#### Brontekst:
=-=-=

Geschiedenis

Kort overzicht van de geschiedenis van het gebouw

De Kapel van het Heilige Geestzusterhuis, in de volksmond Heilige Geestkapel genoemd, is omstreeks 1400 gebouwd op fundamenten van oudere datum. Het Heilige Geestzusterhuis stond ernaast, waar nu het Meisjeshuis staat. Het Heilige Geestzusterhuis was een stadsinstelling, waarin alleenstaande niet bemiddelde vrouwen konden intreden. Alhoewel ze geen kloosterlingen waren en onder een burgerlijk bestuur vielen, leiden ze onder een Pater en een Mater een zeer godsdienstig leven. In 1412 is de kapel in gebruik genomen en werd door de bisschop een kapelaan benoemd.

Bij de grote stadsbrand van 1536 werd ook de kapel door het vuur getroffen. Alleen de muren en de toren stonden nog overeind. De kapel werd snel weer opgebouwd. Het dak was met leien bedekt en de westgevel had een klein zeskantig torentje van witte steen. In de buitenmuur op de hoek van Oude Delft en Nieuwstraat was een nis met een beeld, waarboven een lantaarn hing. De kapel was aan Maria gewijd en het beeld stelde waarschijnlijk ook Maria voor.

=-=-=

#### Aangeleverd materiaal:
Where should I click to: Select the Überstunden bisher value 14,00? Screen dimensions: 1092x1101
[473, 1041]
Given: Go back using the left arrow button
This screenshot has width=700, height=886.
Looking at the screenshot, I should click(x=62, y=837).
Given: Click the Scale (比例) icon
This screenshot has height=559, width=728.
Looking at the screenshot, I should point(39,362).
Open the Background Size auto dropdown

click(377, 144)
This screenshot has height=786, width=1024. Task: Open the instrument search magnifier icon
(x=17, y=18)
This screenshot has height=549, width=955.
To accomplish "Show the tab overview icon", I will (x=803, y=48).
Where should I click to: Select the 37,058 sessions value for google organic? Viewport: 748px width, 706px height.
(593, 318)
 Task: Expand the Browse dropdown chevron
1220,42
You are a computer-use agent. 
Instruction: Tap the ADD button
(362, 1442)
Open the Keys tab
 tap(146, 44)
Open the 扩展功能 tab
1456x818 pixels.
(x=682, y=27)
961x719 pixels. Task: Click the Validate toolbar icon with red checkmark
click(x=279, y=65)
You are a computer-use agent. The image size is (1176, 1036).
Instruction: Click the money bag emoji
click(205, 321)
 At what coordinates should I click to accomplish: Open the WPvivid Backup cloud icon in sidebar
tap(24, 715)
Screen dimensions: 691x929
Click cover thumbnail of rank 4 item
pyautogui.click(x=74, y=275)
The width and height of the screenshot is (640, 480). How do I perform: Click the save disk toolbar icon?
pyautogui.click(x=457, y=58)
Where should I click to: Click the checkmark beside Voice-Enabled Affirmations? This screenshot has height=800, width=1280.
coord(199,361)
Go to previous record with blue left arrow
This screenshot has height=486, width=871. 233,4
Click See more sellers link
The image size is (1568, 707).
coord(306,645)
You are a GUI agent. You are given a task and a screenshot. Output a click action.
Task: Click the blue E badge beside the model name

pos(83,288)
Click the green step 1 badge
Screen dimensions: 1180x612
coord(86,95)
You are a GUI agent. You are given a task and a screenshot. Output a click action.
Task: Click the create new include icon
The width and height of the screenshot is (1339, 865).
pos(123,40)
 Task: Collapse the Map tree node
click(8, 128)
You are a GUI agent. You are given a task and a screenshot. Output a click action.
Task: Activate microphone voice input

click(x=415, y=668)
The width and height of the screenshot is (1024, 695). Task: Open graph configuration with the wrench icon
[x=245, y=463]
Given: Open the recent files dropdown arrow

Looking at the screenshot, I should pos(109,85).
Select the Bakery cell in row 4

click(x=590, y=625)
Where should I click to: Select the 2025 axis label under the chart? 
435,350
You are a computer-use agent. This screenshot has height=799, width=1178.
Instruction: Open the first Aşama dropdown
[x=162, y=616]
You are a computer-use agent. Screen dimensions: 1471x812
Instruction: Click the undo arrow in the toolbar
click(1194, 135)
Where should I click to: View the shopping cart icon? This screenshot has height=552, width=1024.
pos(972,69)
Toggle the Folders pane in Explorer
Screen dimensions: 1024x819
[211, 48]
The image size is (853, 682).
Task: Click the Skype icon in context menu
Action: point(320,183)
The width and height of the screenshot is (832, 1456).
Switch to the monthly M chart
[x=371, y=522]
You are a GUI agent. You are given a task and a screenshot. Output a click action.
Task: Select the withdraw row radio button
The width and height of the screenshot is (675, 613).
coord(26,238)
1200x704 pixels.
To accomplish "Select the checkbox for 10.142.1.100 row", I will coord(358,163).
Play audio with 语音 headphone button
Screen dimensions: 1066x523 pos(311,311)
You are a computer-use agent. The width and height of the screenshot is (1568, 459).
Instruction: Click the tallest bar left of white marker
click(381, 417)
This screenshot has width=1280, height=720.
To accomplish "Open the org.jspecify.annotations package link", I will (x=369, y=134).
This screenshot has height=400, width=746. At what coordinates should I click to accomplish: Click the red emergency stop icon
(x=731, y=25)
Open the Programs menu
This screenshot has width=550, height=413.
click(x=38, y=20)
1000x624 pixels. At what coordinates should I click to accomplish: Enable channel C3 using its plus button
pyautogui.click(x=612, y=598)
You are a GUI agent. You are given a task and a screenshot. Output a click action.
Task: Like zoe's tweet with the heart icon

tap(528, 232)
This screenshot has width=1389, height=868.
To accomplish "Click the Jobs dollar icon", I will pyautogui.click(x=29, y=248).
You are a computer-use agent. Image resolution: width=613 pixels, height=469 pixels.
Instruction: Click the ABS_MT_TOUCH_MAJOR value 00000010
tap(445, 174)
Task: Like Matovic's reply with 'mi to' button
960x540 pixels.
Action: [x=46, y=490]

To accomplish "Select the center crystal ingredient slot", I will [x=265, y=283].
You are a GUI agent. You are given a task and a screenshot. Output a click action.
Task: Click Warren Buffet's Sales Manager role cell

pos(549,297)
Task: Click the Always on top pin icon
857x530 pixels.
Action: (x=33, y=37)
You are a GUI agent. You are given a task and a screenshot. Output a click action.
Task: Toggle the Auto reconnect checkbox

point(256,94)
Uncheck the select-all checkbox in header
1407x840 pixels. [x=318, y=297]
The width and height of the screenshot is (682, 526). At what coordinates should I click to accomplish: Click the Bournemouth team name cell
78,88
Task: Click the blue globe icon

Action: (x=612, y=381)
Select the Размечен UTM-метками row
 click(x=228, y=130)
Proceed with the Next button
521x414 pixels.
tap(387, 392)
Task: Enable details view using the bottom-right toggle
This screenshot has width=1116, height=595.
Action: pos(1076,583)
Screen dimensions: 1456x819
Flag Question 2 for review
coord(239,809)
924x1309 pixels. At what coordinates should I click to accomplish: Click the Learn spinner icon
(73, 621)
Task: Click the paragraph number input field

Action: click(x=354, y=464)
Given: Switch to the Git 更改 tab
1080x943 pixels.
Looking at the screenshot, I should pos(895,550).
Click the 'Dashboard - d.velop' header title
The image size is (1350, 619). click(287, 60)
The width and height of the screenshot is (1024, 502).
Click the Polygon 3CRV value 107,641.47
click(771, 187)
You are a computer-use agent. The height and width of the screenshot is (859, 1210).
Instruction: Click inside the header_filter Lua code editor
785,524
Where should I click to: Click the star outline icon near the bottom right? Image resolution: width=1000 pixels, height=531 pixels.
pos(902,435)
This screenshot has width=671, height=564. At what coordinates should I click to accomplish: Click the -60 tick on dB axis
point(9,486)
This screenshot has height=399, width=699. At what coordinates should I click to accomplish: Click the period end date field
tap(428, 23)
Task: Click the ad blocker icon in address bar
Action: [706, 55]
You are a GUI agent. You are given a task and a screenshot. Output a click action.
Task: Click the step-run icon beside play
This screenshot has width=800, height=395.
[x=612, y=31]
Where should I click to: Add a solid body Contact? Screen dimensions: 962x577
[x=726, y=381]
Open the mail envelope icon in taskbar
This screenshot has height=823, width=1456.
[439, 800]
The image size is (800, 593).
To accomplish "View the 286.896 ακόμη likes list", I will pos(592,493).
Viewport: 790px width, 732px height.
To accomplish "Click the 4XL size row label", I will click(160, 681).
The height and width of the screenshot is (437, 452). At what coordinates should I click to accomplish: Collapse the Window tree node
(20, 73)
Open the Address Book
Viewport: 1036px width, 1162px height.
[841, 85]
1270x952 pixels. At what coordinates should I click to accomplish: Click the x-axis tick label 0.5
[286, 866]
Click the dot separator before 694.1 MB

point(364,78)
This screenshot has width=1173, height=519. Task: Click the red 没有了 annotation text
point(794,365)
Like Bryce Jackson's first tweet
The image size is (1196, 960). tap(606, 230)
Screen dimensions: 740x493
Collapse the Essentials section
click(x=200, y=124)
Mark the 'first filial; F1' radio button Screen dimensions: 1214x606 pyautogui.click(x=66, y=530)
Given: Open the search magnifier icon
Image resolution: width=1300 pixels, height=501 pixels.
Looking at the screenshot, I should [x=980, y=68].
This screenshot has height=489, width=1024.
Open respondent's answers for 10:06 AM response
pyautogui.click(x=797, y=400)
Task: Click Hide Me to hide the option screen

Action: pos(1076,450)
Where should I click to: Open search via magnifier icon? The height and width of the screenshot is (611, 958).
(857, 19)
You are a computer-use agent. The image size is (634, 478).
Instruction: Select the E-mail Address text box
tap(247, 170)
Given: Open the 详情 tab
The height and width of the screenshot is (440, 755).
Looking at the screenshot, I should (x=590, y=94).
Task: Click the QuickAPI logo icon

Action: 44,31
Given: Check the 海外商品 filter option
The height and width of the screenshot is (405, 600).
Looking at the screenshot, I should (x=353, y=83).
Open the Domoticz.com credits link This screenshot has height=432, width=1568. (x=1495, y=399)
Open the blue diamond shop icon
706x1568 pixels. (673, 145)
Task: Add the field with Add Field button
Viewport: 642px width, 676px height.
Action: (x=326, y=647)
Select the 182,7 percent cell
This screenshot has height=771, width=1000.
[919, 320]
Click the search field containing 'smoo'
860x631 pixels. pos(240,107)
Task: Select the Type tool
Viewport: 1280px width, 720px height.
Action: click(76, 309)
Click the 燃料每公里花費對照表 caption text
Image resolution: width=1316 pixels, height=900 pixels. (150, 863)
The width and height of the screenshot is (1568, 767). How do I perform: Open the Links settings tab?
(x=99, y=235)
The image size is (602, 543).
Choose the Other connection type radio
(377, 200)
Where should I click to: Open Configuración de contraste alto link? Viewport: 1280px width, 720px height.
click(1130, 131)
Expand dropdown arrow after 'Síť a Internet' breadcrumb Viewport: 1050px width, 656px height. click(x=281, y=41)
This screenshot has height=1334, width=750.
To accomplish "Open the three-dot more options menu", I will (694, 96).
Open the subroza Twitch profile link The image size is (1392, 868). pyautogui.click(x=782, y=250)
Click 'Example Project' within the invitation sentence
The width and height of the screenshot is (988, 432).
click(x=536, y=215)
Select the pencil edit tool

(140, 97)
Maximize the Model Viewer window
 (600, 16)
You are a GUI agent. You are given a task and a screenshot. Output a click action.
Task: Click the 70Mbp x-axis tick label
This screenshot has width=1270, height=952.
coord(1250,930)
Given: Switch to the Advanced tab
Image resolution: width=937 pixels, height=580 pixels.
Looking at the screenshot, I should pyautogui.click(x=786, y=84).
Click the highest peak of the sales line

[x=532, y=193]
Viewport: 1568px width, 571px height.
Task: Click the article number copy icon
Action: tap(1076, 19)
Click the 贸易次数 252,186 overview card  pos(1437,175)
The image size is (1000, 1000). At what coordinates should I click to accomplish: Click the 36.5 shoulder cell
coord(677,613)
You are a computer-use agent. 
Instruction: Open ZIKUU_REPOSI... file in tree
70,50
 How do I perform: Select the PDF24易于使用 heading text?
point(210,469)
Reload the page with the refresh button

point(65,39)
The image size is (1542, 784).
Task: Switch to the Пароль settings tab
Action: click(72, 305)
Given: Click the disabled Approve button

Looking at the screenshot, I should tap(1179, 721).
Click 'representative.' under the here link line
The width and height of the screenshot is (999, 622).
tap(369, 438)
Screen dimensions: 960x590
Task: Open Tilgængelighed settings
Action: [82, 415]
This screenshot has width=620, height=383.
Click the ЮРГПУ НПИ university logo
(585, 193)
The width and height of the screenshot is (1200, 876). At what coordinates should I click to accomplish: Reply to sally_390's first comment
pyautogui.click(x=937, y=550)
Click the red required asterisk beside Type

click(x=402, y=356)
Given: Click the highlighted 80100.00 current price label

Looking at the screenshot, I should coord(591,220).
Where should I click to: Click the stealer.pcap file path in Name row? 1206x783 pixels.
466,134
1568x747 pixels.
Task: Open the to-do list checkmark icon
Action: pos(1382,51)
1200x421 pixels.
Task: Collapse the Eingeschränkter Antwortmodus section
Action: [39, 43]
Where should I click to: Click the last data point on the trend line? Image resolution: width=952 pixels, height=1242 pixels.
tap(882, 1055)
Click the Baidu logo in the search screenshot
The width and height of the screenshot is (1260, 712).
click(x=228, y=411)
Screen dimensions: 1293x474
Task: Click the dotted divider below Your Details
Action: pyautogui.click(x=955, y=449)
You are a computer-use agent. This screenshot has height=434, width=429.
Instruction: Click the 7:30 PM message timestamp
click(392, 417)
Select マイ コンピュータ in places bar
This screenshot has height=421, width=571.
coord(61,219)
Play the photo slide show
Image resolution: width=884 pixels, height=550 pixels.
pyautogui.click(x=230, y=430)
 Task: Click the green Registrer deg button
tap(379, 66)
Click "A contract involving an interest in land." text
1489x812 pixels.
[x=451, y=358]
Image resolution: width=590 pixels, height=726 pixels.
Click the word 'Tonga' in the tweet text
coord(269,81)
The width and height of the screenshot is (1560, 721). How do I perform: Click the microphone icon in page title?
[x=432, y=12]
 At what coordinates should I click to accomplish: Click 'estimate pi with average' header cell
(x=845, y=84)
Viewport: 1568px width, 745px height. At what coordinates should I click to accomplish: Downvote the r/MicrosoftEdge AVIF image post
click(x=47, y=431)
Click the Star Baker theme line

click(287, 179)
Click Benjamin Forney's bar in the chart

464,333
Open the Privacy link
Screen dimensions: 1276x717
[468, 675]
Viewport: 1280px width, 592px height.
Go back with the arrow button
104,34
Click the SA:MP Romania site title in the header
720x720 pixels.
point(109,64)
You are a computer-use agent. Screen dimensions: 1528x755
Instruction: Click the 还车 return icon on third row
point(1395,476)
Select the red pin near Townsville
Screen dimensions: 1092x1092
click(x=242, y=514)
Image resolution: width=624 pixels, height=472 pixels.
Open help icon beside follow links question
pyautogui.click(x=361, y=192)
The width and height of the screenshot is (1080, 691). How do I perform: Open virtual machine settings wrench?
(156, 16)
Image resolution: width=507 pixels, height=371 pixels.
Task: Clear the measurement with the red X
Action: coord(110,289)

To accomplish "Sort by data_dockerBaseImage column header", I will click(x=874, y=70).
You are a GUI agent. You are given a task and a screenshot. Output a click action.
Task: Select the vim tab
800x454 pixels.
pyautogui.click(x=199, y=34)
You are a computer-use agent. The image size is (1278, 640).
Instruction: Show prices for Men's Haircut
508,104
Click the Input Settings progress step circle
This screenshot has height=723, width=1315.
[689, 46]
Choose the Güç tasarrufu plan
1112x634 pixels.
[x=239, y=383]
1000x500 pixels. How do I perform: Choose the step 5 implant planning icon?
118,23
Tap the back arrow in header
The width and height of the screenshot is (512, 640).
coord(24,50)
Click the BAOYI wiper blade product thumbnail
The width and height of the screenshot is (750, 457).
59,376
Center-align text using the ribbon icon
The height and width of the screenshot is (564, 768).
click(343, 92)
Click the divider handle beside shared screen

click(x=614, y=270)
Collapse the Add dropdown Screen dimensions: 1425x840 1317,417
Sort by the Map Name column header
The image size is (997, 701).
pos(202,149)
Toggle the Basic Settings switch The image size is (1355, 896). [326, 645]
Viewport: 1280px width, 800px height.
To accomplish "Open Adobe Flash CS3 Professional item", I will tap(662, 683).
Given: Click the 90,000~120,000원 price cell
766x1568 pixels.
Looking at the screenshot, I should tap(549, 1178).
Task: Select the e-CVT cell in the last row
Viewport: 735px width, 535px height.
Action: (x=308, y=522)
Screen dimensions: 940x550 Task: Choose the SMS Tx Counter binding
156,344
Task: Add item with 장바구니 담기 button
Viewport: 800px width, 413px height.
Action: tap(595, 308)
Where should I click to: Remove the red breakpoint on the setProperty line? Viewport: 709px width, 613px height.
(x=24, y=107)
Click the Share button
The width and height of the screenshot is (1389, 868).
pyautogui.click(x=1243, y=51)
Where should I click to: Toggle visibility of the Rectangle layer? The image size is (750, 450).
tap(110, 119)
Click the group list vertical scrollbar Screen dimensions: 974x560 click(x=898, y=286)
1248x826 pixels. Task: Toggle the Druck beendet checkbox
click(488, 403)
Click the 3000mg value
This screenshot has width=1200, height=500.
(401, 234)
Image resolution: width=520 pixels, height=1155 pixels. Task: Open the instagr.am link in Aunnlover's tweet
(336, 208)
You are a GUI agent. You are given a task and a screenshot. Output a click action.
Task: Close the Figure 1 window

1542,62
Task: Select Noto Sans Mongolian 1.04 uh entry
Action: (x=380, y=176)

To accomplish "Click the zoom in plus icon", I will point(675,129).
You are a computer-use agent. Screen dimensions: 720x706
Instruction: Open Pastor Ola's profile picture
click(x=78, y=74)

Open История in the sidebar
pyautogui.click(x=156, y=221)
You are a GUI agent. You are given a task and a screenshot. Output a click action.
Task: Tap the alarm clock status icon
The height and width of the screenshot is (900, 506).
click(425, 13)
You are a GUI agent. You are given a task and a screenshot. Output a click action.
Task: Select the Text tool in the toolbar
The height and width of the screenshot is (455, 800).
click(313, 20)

=-=-=

#### Opdrachten:
1. Schrijf uit de brontekst letterlijk het stuk over dat begint bij "Kort overzicht van" en doorloopt tot en met "een kapelaan benoemd.".
2. In welk jaar werd de kapel volgens de brontekst in gebruik genomen?

#### Antwoorden:
1.
Kort overzicht van de geschiedenis van het gebouw

De Kapel van het Heilige Geestzusterhuis, in de volksmond Heilige Geestkapel genoemd, is omstreeks 1400 gebouwd op fundamenten van oudere datum. Het Heilige Geestzusterhuis stond ernaast, waar nu het Meisjeshuis staat. Het Heilige Geestzusterhuis was een stadsinstelling, waarin alleenstaande niet bemiddelde vrouwen konden intreden. Alhoewel ze geen kloosterlingen waren en onder een burgerlijk bestuur vielen, leiden ze onder een Pater en een Mater een zeer godsdienstig leven. In 1412 is de kapel in gebruik genomen en werd door de bisschop een kapelaan benoemd.

2. In 1412.